New European satellite to study Earth’s ice, researchers trace early Native American carbon footprint
Compiled by Summit Voice
SUMMIT COUNTY — Australian researchers have linked warmer global temperatures with changes in deep-ocean salinity patterns, as the water is becoming less salty in areas dominated by rainfall, and the salinity is increasing where evaporation dominates.
The broad-scale patterns of change were documented based on historical records and data provided by a world-wide network of ocean profilers —‚ robotic submersible buoys which record and report ocean salinity levels and temperatures to depths of two kilometers.
“This is further confirmation from the global ocean that the Earth’s water cycle has accelerated,” said Paul Durack, an Australian university researcher. The changes are consistent with modeled predictions by the Intergovernmental Panel on Climate Change, he added.
The research is related to the oceans’ water-exchange cycle. Average ocean-surface temperatures have increased by about 0.4 degrees since 1950. As the near-surface atmosphere warms, it evaporates more water from and moves it to new regions where it’s released as rain or snow.
The salinity patterns reflect the contrasts between ocean regions where the oceans lose water to the atmosphere and other areas where it is re-deposited on the surface as salt-free rainwater.
The scientists said the salinity changes are expected at the surface of the ocean, but wide-scale study shows there much broader changes, driven by global warming, extending into the deep ocean.
The studies will also provide new benchmark data to help validate global climate models as they relate to ocean cycles.
The studies were conducted by the Commonwealth Scientific and Research Organization and recently published in the American Journal of Climate.
New satellite to study Earth’s ice
More useful data on climate change is starting to stream in from the European Space Agency’s CryoSat-2 satellite, launched April 8. The new space mission is Europe’s first dedicated to studying variations in the planet’s ice cover. The satellite entered a polar orbit and ground controllers last Sunday switched on its primary instrument, taking measurements of the Ross Ice Shelf in Antarctica that clearly show the ice cover and reflections from underlying layers.

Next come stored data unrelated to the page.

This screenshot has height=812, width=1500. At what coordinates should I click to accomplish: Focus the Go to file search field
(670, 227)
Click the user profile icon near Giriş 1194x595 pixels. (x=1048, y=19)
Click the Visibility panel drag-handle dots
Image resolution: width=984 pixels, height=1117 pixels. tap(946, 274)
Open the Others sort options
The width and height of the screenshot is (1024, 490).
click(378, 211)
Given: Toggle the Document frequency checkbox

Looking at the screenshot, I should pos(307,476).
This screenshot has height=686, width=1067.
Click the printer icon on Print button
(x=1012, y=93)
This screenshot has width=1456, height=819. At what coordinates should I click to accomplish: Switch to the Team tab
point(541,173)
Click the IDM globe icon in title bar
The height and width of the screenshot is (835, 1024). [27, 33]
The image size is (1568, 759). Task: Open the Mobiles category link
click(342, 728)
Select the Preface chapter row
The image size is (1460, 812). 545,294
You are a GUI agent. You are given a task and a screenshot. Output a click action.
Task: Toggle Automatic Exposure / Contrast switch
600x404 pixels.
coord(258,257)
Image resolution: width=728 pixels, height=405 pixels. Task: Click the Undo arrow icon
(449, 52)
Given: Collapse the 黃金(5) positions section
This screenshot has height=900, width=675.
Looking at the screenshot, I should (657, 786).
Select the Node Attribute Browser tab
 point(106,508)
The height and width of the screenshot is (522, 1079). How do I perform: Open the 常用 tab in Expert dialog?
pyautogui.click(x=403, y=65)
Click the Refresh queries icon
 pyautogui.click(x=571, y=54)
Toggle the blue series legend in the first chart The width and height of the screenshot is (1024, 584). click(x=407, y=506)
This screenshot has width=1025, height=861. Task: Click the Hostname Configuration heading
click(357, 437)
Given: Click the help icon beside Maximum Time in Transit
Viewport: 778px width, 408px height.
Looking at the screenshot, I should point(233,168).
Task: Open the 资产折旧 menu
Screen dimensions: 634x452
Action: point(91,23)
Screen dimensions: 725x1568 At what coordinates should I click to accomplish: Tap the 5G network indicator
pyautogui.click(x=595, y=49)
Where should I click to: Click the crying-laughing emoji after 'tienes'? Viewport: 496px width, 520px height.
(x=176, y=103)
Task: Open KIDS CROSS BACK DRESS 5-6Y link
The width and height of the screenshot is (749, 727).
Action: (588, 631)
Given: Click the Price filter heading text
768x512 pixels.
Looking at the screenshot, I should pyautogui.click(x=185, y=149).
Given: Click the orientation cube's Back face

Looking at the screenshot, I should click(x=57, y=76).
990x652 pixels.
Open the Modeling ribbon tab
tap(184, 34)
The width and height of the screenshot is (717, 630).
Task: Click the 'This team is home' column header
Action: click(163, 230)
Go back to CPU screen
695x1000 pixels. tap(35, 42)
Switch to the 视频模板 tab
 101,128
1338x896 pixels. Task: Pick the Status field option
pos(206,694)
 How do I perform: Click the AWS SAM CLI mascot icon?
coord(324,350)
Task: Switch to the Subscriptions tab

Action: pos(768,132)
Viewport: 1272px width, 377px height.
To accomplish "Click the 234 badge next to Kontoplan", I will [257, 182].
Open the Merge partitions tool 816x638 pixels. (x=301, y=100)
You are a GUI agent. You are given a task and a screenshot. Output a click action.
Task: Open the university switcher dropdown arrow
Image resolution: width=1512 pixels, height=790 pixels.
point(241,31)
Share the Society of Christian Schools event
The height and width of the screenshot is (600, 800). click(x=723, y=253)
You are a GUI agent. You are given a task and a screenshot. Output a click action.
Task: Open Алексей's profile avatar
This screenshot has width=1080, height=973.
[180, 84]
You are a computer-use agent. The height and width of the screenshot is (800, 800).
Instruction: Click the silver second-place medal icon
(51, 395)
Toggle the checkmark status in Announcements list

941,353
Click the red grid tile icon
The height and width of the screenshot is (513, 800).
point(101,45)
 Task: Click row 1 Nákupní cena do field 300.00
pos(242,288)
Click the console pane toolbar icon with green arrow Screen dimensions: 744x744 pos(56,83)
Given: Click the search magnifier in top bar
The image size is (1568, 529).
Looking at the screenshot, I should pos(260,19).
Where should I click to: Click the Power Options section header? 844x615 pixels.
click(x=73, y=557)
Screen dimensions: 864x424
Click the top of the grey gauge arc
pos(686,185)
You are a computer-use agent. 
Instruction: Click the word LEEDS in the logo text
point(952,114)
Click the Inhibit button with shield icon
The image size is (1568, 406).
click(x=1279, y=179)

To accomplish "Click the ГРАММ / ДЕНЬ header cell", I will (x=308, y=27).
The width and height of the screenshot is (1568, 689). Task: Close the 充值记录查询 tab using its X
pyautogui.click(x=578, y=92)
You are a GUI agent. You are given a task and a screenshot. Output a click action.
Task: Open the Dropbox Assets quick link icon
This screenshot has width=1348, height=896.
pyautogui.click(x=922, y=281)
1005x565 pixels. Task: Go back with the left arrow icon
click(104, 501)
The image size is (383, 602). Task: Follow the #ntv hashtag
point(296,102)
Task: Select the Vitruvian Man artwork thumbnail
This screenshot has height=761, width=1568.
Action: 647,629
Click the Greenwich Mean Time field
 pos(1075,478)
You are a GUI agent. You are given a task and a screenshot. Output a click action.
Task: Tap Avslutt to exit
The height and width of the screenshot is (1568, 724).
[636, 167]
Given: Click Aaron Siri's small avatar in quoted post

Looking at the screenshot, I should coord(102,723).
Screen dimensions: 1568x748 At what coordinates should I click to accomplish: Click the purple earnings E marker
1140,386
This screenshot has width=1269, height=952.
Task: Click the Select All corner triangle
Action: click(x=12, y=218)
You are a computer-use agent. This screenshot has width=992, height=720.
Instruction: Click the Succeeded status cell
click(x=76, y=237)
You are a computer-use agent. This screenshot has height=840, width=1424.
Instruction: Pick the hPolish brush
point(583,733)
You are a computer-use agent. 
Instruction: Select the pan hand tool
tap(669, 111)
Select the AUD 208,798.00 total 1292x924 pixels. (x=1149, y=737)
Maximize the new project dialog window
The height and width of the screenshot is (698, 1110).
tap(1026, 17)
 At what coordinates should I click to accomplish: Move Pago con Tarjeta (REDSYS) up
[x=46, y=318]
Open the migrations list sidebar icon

The satellite is reaching latitudes of 88 degrees, bringing T it closer to the poles than earlier Earth observation satellites and covering an additional 4.6 million square kilometers — an area larger than all 27 European Union member states put together.
CryoSat-2′s instruments will measure changes at the margins of the vast ice sheets that lie over Greenland and Antarctica and in the marine ice floating in the polar oceans. By accurately measuring thickness change in both types of ice, CryoSat-2 will provide information critical to scientists’ understanding of the role ice plays in the Earth system. More info on the Earth’s cryosphere at the National Snow and Ice Data Center.
Early carbon footprint?
Ohio University scientists studying stalagmites in West Virginia say their research shows that land-use practices by early Native Americans may have left a bigger carbon footprint than previously believed. A chemical analysis of a stalagmite found in the mountainous Buckeye Creek basin of West Virginia suggests humans impacted global climate long before the modern industrial era.
Early Native Americans burned trees to actively manage the forests, helping provide harvests of nuts and fruit that were a large part of their diets.
“They had achieved a pretty sophisticated level of living that I don’t think people have fully appreciated,” said Gregory Springer, an associate professor of geological sciences at Ohio University and lead author of the study, which was published a recent issue of the journal The Holocene. “They were very advanced, and they knew how to get the most out of the forests and landscapes they lived in. This was all across North America, not just a few locations.”
The researchers started out studying carbon isotopes in stalagmites to trace historic drought cycles in North America. During the research, they found the carbon record contained evidence of a major change in the local ecosystem beginning at 100 B.C. This intrigued the team because an archeological excavation in a nearby cave had yielded evidence of a Native American community there 2,000 years ago.
Subsequent research on stream sediments showed high levels of charcoal and a carbon isotope history similar to the stalagmite.
This evidence suggests that Native Americans significantly altered the local ecosystem by clearing and burning forests, probably to make fields and enhance the growth of nut trees, Springer said.
This picture conflicts with the popular notion that early Native Americans had little impact on North American landscapes. They were better land stewards than the European colonialists who followed, he said, but they apparently cleared more land and burned more forest than previously thought.
“Long before we were burning fossil fuels, we were already pumping greenhouse gasses into the atmosphere. It wasn’t at the same level as today, but it sets the stage,” Springer said.
This long-ago land clearing would have impacted global climate, Springer added. Ongoing clearing and burning of the Amazon rainforest, for example, is one of the world’s largest sources of greenhouse gas emissions. Prehistoric burning by Native Americans was less intense, but a non-trivial source of greenhouse gases to the atmosphere, he said.